• **Da svolgere**
A – Rispondi a queste domande sul brano dedicato a Padre Marella:
(i) Quale detto di Padre Marella, tra quelli riportati, parla della carità?
(ii) A che cosa viene paragonata l'intelligenza?
(iii) Oltre a fare del bene o fare del male, quali altre due azioni il brano indica come per nulla equivalenti?
B – Prosegui il brano su Padre Marella dopo la frase finale, che termina con "salvare una vita o sopprimerla".

• **Testo da leggere**
* * *

Ricordava uno dei suoi alunni, insieme ai tanti detti di Padre Marella (“Prima bisogna dare e poi ricevere”, “La carità si fa e si tace”) il suo metodo: “Quando pensate di aver capito tutto avrete capito poco, perché l’intelligenza non è altro che un fiammifero acceso in un mare di tenebre, non ne illumina che una piccola parte. Tutto il resto è buio, tutto il resto è mistero, tutto il resto è Dio”. Ecco come restituiva forza e capacità ai tanti che avevano la mano paralizzata. Non ha avuto dubbi e la sua vita è stata l’insegnamento più convincente: non è affatto la stessa cosa fare del bene o fare del male, salvare una vita o sopprimerla.

* * *

• **Dati archiviati**
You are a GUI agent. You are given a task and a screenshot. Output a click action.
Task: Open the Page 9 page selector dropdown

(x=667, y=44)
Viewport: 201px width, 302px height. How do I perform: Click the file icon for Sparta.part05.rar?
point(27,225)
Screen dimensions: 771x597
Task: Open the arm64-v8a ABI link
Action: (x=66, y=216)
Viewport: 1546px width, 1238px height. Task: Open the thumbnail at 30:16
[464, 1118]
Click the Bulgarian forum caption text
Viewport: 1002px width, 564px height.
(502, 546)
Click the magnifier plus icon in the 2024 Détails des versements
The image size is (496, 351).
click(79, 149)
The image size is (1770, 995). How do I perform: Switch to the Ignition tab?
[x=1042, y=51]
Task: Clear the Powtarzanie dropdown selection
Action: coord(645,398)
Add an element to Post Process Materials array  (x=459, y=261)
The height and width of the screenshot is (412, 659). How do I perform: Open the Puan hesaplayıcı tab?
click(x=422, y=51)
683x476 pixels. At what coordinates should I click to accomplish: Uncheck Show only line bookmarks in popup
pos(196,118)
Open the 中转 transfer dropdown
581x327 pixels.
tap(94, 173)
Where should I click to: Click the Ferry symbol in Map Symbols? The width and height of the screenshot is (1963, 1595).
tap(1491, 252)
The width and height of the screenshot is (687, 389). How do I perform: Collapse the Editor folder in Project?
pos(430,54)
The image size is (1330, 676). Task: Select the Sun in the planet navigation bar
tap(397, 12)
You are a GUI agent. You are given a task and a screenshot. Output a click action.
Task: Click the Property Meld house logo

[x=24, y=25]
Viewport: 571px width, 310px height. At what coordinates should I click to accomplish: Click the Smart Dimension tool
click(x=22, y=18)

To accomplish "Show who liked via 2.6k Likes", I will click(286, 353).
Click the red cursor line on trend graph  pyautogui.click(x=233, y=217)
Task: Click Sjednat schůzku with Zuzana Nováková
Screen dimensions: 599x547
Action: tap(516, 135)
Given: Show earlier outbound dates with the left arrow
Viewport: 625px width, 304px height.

* * *

• **Esiti dei compiti**
A –
(i) "La carità si fa e si tace".
(ii) A un fiammifero acceso in un mare di tenebre, che ne illumina solo una piccola parte.
(iii) Salvare una vita o sopprimerla.

B –
E se non lo capiamo vuol dire che siamo lontani da Dio e prigionieri dell’indifferenza. La legge di Dio è questa e tutto è piegato alla sua legge di amore. Aiutava ad essere se stessi, a diventare padroni di sé, come per l’uomo dalla mano paralizzata, a trovare lavoro, il mestiere che non è mai solo un problema occupazionale. È stato un padre, ha adottato i piccoli, sentiva la loro urgenza, chiedeva per loro, li ha amati ma li rendeva autonomi, perché amore non è mai possesso.  Guai a una Chiesa che riduce il rapporto con i fratelli più piccoli a erogazione di servizi, pur indispensabili, dimenticando che essi sono il Corpo di Gesù. Padre Marella chiedeva perché vedeva ciò di cui c’era bisogno e voleva trovare le risposte, non faceva qualcosa perché aveva trovato qualcosa! Faceva quello che serviva. Questo è un Padre.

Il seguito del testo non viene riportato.